About 100 workers of the Ford Motor Co. assembly plant protested the introduction of a four-day working week amid the slumping demand for cars.

ST. PETERSBURG, Russia (AP) -- About 100 workers of the Ford Motor Co. assembly plant on Friday protested the introduction of a four-day working week amid the slumping demand for cars.

The plant's managers intend to cut the working week from June through October, said the plant's spokeswoman Yekaterina Kulinenko.

"We gathered to protest such measures because we understand that it will lead to a salary cut of about 25 percent," said the plant's union leader Alexei Etmanov who led the protest in the town of Vsevolozhsk outside St.Petersburg where the plant is located.

The plant hasn't been working on Fridays for the past four weeks, but workers were paid two-thirds of their salary due for that day, Etmanov said.

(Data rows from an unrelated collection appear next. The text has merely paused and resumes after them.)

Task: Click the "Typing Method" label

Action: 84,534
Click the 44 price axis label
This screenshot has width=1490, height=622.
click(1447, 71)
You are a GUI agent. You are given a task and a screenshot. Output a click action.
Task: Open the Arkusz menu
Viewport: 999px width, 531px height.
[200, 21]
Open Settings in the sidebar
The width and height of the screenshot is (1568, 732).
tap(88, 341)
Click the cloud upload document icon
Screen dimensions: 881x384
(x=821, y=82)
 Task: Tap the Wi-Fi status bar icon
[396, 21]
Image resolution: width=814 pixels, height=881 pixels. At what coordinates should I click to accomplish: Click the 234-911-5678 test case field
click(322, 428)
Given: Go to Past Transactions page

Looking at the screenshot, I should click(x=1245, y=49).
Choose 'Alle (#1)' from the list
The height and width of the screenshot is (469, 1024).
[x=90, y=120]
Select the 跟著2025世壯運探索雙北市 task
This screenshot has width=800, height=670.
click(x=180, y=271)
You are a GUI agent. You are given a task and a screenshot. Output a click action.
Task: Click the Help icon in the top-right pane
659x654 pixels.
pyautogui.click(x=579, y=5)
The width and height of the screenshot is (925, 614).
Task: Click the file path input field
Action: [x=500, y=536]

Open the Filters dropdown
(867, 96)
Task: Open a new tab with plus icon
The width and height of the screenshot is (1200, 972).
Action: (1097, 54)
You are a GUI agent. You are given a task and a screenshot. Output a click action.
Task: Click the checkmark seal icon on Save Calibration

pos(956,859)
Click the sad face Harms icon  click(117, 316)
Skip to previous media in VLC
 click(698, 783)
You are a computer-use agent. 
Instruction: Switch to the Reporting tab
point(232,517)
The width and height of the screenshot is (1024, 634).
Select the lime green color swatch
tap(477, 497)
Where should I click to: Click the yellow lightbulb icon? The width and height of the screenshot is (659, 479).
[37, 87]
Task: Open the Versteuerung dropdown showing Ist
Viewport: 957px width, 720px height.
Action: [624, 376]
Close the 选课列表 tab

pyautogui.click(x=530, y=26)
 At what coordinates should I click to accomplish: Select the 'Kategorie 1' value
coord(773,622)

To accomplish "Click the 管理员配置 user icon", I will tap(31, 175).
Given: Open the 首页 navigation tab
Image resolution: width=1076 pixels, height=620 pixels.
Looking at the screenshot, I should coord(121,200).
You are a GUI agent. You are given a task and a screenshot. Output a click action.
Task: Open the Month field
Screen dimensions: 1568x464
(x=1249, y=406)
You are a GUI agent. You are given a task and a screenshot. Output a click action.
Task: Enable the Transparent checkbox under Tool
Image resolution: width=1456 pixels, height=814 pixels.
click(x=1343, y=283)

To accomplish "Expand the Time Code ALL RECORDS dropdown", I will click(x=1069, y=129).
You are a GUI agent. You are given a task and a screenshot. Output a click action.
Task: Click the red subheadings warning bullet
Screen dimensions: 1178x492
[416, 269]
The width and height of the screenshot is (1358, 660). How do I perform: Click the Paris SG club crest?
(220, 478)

Kulinenko said the move was caused by a drop in demand for cars amid the financial crisis.

"The sales of Ford Focus cars produced in Vsevolozhsk dropped by 40 percent during the first four months of the year," she said. "Therefore we had to make the unpopular decision to cut the volume of work and, accordingly, the working week in order to save the working positions at the plant."

Ford plant began its work in Vsevolozhsk outside St.Petersburg in 2002. The plant, which currently employs about 2,000 workers, produced 65,000 Ford Focus and Ford Mondeo cars last year.

Foreign automakers had been looking to the Russian market to bolster flagging sales in the more saturated Western countries, but those hopes have been dimmed as Russia's economy is hammered by the financial crisis.